Coal Miners To Hit Capitol Hill For Black Lung Funding



Disabled miner Barry Johnson wears an oxygen tube to assist breathing. Photo: Sydney Boles/Ohio Valley ReSource

This article was originally published by Ohio Valley ReSource.

Dozens of Appalachian coal miners plan to visit Capitol Hill Tuesday to ask lawmakers to bolster funding for the black lung disability trust fund, which miners depend upon when no responsible company can be identified to pay for needed health care. 

The fund is already billions of dollars in debt, and that will likely grow as more miners develop the disease and coal companies pay less into the fund. Coal companies pay a tax to support the trust fund, which pays monthly income and health benefits for miners who were disabled by the preventable and deadly occupational disease. 

The tax rate was increased in 1981 to pay down the fund’s debts and in 2008 that tax rate was extended for another 10 years. But Congress allowed the tax rate to expire last year and companies now pay about half as much per ton of coal. 

Now the trust fund’s debt is expected to rise from $4 billion to $15 billion by 2050. 

Over 25,000 miners and their dependents rely on the fund for monthly income and health benefits. Demand is expected to grow as diagnoses of severe forms of the disease skyrocket, particularly among Appalachian miners. 

Barry Johnson is planning to make the trip to Washington. A fourth-generation coal miner, he takes great pride in his decades of hard work underground. Johnson has a serious form of black lung disease called progressive massive fibrosis.

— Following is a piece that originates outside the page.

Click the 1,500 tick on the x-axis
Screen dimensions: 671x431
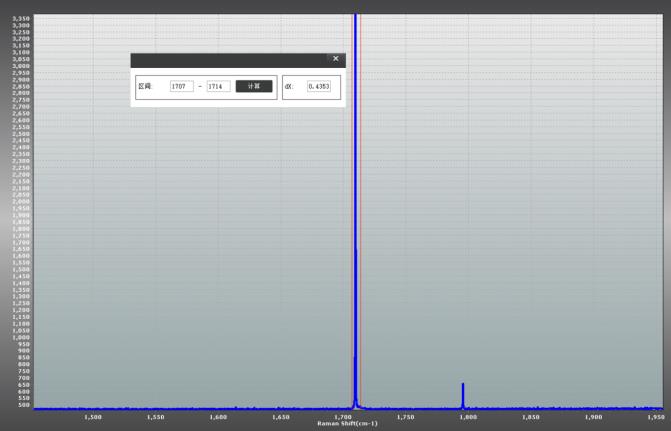pyautogui.click(x=93, y=417)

He carries a portable oxygen tank, though he tries to use it as little as possible so his lungs don’t get used to the help. “I have good days and bad days,” he said, gazing at the collection of hardhats on his mantelpiece. “Today is a bad day.” 

Johnson used to enjoy spending time in the woods hunting for ginseng. Now he struggles with daily tasks. “It doesn’t only take your health. It takes your identity.” 

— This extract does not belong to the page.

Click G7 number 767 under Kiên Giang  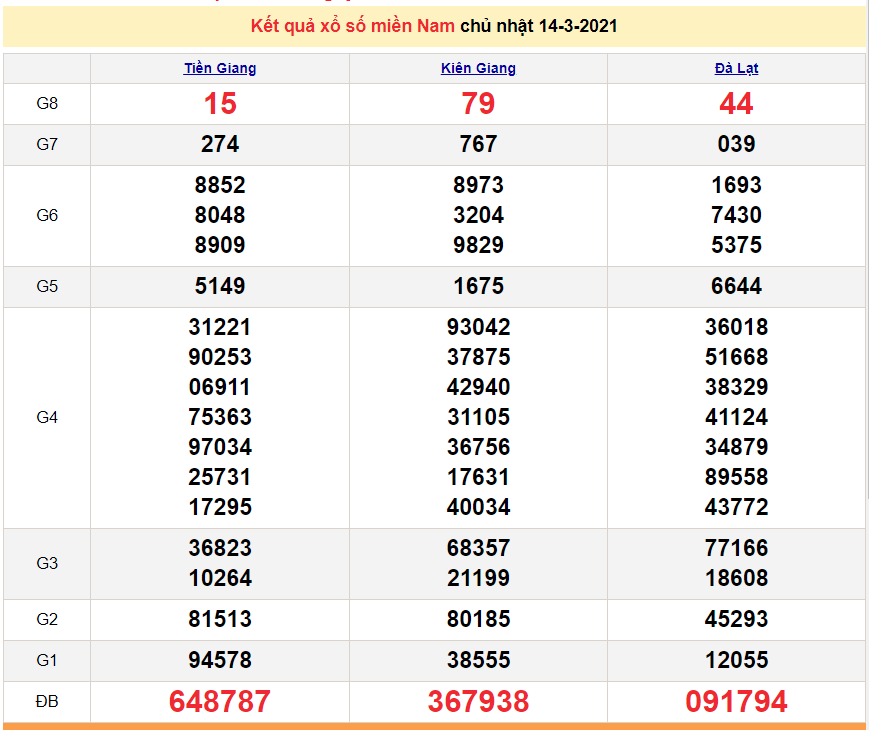[478, 144]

Travelling isn’t easy for the disabled miner, but he says the long trip to Washington D.C. is worth it. Johnson worries that if Congress doesn’t act, the fund could no longer be able to make its payments, or would need to be bailed out by taxpayers. 

Industry Woes

Despite favorable policies from the Trump administration, the coal industry has continued to struggle amid high-profile bankruptcies and the closure of more coal-fired power plants. 

“This is an industry that is still working hard to stabilize after years of decline – now is clearly not the time to raise taxes on the coal industry,” said National Mining Association spokesperson Ashley Burke. “Doing so would further disadvantage coal against competing energy sources.”

Black lung activists say Senate Majority Leader Mitch McConnell of Kentucky could have preserved the trust fund tax rate before it expired last year. Indeed, he suggested to the Ohio Valley ReSource in October that he would do so. 

McConnell’s staff members say the issue is a concern for him.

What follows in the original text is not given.